The Offenses Against the Person Act of 1828 opened magistrates' courts to abused working-class wives. Newspapers in turn reported on these proceedings, and in this way the Victorian scrutiny of domestic conduct began. But how did popular fiction treat “private” family violence? Bleak Houses: Marital Violence in Victorian Fiction traces novelists' engagement with the wife-assault debates in the public press between 1828 and the turn of the century.
Lisa Surridge examines the early works of Charles Dickens and reads Dombey and Son and Anne Brontë's The Tenant of Wildfell Hall in the context of the intense debates on wife assault and manliness in the late 1840s and early 1850s. Surridge explores George Eliot's Janet's Repentance in light of the parliamentary debates on the 1857 Divorce Act. Marital cruelty trials provide the structure for both Wilkie Collins's The Woman in White and Anthony Trollope's He Knew He Was Right.

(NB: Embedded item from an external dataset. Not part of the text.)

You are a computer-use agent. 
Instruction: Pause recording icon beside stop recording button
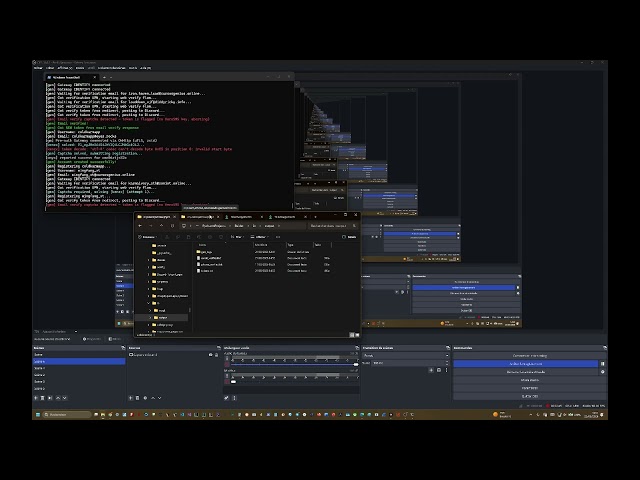pyautogui.click(x=602, y=364)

Locating the New Woman fiction of Mona Caird and the reassuring detective investigations of Sherlock Holmes in the context of late-Victorian feminism and the great marriage debate in the Daily Telegraph, Surridge illustrates how fin-de-siècle fiction brought male sexual violence and the viability of marriage itself under public scrutiny. Bleak Houses thus demonstrates how Victorian fiction was concerned about the wife-assault debates of the nineteenth century, debates which both constructed and invaded the privacy of the middle-class home.
Lisa Surridge is associate professor of English at the University of Victoria, British Columbia. She is coeditor of Mary Elizabeth Braddon’s Aurora Floyd and has published on Victorian fiction in many journals, including Victorian Literature and Culture, Victorian Review, Dickens Studies Annual, Victorian Newsletter, and Victorians Institute Journal.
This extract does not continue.